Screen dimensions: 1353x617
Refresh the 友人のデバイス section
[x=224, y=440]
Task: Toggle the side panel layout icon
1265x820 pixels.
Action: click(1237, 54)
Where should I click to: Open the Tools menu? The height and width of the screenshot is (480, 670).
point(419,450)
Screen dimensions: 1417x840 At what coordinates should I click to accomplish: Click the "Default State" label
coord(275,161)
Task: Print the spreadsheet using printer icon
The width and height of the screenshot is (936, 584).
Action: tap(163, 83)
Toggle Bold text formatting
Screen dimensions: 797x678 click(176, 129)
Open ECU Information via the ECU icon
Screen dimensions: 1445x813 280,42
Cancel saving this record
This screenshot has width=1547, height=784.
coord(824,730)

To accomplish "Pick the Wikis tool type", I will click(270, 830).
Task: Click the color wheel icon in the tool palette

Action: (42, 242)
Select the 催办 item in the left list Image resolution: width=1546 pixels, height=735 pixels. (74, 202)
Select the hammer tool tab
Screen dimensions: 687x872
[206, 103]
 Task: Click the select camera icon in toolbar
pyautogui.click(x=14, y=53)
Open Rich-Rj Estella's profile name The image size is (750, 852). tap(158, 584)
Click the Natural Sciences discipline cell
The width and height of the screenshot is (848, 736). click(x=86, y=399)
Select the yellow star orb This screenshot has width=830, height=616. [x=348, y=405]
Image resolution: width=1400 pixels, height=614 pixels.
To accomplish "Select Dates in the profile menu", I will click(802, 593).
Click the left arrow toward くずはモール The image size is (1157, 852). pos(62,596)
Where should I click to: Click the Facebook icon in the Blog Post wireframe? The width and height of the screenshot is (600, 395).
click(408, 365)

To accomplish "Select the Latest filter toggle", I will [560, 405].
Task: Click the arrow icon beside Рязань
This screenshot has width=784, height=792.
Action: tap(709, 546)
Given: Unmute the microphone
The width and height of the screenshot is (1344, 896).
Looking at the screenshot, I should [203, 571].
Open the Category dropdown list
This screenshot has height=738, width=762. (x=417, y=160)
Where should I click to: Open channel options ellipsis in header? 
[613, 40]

• GOAL OF THE EXERCISE:
The answer should be one number, the count of lines above that contain "size".

• REPLY:
2